My name is Hubert A. Klein Ikkink. Not a very common name, right? To make things easier I just picked the first letters of my firstname and surname and came up with haki. So there you have it, now I am known as Mr. Haki or mrhaki for short. The following Groovy code shows this:
assert ['Hubert', 'Alexander', 'Klein', 'Ikkink']
.inject('mr') { nickname, name -> nickname + name[0].toLowerCase() }
== 'mrhaki'
Or in Clojure code:
(assert
(= "mrhaki"
(reduce
(fn [nickname name] (str nickname (clojure.string/lower-case (first name))))
"mr"
["Hubert" "Alexander" "Klein" "Ikkink"])))
Or in Kotlin code:
assert(
listOf("Hubert", "Alexander", "Klein", "Ikkink")

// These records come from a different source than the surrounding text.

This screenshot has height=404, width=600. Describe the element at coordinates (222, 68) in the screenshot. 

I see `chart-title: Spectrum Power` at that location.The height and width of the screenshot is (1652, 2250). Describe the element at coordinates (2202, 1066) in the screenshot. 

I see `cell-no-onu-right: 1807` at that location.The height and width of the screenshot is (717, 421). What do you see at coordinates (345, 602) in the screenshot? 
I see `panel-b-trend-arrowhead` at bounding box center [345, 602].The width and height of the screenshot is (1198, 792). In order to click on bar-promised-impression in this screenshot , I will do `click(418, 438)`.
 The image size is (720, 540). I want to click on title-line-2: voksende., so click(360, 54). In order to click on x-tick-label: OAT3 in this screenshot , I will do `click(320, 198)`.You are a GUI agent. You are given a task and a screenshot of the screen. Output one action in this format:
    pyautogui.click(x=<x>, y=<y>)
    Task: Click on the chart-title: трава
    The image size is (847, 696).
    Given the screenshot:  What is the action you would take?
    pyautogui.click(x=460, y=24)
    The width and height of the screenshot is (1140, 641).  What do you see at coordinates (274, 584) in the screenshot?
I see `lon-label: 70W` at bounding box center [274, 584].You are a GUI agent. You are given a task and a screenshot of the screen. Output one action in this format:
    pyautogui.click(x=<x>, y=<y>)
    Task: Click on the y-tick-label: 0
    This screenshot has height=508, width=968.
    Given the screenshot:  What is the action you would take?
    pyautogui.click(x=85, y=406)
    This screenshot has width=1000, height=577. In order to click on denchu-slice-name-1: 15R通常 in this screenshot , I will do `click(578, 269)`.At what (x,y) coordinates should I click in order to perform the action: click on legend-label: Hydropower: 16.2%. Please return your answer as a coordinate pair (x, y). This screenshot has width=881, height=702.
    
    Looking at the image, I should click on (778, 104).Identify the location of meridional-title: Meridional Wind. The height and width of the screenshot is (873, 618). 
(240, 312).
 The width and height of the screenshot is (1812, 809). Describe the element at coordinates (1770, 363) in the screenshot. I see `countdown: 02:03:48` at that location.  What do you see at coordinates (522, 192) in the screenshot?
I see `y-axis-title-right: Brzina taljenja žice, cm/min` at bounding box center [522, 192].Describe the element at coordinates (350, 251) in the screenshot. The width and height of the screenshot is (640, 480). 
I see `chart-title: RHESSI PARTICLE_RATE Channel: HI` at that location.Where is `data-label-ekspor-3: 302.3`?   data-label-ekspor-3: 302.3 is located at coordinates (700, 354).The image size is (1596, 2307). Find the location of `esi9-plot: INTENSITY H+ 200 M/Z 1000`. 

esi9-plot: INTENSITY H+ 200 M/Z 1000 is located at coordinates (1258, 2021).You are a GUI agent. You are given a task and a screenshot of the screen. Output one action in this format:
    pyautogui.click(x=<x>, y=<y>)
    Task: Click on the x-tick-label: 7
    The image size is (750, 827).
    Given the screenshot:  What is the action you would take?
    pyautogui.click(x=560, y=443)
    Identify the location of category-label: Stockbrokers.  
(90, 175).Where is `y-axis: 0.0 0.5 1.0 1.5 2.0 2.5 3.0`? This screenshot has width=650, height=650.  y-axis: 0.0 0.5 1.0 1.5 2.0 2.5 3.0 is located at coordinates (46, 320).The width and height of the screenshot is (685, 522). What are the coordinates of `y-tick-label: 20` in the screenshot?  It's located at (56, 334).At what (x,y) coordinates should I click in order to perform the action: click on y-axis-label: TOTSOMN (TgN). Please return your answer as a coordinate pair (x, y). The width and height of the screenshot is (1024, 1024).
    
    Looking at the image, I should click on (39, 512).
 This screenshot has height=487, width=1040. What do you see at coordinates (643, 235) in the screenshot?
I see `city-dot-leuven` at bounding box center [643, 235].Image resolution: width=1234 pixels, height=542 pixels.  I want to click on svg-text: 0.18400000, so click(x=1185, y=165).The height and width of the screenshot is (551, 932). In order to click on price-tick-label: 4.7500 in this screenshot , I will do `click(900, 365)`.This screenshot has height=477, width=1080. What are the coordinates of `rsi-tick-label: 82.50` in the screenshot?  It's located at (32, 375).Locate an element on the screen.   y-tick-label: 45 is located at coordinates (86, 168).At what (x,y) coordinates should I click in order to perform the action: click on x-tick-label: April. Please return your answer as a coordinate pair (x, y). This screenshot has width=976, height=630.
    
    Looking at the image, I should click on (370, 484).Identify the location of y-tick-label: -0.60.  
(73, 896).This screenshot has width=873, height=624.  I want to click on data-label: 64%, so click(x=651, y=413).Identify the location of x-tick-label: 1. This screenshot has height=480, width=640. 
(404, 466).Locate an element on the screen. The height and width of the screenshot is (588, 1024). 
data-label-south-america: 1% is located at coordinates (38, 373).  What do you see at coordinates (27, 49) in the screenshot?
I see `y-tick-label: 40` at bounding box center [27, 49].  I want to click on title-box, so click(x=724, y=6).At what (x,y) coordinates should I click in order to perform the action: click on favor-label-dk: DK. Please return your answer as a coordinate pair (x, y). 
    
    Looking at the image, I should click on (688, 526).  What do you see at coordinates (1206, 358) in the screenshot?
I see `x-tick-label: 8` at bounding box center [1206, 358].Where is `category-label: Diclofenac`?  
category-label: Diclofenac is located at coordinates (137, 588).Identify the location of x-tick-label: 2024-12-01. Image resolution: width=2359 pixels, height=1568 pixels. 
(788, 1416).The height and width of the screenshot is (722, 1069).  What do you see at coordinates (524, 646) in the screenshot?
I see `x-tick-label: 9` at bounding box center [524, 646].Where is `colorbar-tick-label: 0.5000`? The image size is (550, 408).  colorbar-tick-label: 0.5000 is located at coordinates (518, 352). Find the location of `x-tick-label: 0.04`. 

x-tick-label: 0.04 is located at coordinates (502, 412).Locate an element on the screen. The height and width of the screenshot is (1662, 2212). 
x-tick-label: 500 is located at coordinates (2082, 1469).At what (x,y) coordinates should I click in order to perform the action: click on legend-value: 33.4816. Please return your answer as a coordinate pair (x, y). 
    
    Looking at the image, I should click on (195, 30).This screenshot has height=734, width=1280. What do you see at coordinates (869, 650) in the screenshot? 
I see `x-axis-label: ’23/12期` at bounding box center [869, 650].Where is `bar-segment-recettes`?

.fold("mr") { nickname, name -> nickname + name[0].toLowerCase() }
== "mrhaki"
)
And finally the Java code:
assert List.of("Hubert", "Alexander", "Klein", "Ikkink")
.stream()
.reduce("mr", (nickname, name) -> nickname + Character.toLowerCase(name.charAt(0)))
.equals("mrhaki")
In 2009 I started writing blog posts about Groovy with the name Groovy Goodness. These posts contain small snippets of code explaining core and exotic features of the Groovy language. During the years I wrote about subjects like Grails, Micronaut, Gradle, Spock, Clojure and Asciidoctor.